This small collection consists of six very short stories and a novella. The stories are linked by theme: death, madness, forgiveness, love. It’s primal stuff, and Donnelly handles his material gently, almost reverently. The first six stories are very short, very lean, almost ghost-like. And indeed the quiet dead figure largely in these stories, as do the unhappy and angry living. However, not much is resolved, or even really explored, in these first few stories. They are almost like snapshots or sketches of people trying unsuccessfully to reach out and connect with one another, whether across a table in a beer joint or across the divide between life and death.

“Phoebe” is the story of a young girl who killed herself after not being accepted in her new country. We learn almost nothing of Phoebe beyond the basics. Her story is told from the outside, from a distance. In “Roses In Darkness,” a man recalls someone he met as a child, only understanding this person after the distance of many years and several deaths. In “Smoke,” a college student and his father try to communicate over a beer and a  smoke. Nothing much is said, nothing much understood.

The final story, a novella (though I’m actually not sure if it is long enough or involved enough to qualify as a novella), brings all the themes together in an orgasmic closure that manages to foreground the difficulties of communication and connection that have haunted the other stories, while at the same time quietly announcing the redeeming power of love.

The themes in these stories are subtle and handled with great delicacy. It seems as if the stories, like the shy ghosts and angry fathers that populate them, must be handled with great care if one is not to drive them away. Even the climax of the final story is slipped in when you aren’t quite expecting it, as if you must look—now, quickly—and then turn away. These ideas must not be looked at too directly, lest you lose them.

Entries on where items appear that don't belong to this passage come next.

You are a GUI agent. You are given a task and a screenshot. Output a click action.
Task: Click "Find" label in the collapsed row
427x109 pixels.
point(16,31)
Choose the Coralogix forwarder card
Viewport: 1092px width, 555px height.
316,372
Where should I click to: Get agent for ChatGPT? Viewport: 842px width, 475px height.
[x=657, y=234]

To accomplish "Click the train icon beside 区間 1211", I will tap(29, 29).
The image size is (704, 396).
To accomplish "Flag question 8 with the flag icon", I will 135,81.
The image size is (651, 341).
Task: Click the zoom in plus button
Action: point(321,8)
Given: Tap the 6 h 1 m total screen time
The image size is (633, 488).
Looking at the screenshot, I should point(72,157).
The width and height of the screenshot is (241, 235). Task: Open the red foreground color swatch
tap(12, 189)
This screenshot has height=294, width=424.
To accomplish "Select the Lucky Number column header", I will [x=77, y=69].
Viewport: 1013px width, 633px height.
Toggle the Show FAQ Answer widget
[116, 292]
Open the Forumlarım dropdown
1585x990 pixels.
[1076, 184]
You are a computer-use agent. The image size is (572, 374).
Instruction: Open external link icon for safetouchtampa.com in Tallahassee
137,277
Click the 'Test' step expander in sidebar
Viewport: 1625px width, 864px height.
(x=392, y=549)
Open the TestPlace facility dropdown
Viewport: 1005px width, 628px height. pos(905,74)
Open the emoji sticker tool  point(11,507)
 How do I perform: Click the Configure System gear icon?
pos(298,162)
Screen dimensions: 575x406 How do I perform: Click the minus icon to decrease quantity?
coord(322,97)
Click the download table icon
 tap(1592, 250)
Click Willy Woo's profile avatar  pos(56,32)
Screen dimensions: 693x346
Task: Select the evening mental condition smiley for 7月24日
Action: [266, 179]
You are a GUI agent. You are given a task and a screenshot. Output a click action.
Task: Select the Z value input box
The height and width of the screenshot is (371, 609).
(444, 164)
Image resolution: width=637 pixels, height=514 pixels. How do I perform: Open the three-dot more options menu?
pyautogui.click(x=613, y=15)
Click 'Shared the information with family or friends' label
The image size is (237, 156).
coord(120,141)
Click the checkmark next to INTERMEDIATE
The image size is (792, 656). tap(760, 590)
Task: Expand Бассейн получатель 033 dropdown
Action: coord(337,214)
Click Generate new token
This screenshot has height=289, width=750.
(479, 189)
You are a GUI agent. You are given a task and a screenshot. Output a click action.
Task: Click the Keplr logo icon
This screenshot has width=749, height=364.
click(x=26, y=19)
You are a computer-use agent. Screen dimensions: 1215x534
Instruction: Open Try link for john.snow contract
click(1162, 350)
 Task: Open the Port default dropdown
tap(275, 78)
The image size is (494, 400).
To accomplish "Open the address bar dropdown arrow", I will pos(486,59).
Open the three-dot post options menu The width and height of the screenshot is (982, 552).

The book is illustrated with lovely photographs, which, unlike the stories, are very bright and sharply focused. I loved the photography and found the pictures a soothing contrast from the almost disturbing vagueness that haunts the stories.

Out Of The Light Of Darkness is smoothly written and well-edited; it is an easy read. Yet when I came to the end, I realized that this was deceptive. The themes worked here are both subtle and powerful. It would pay the reader to go back, after reading the final story, and read the first six again to see how their themes culminated in the final tale.

I was confused by one thing. Some of the characters seem to recur, but the names are off. The father seems to be the same in several stories, including the final one, but the son changes. There are several other minor details and characters that almost, but not quite, match from story to story. At first I thought this was just sloppiness on the part of the author, but after reading the final story, I realized that this is just one more way the stories work. In this collection, the characters are the same and they are not the same. The living are dead and the dead are living. These stories seem to suggest that there are many possibilities in life, many choices, and they all lead to the same place in the end. Whether this is a good place or a bad place is a matter of how you interpret the story of life as it unfolds.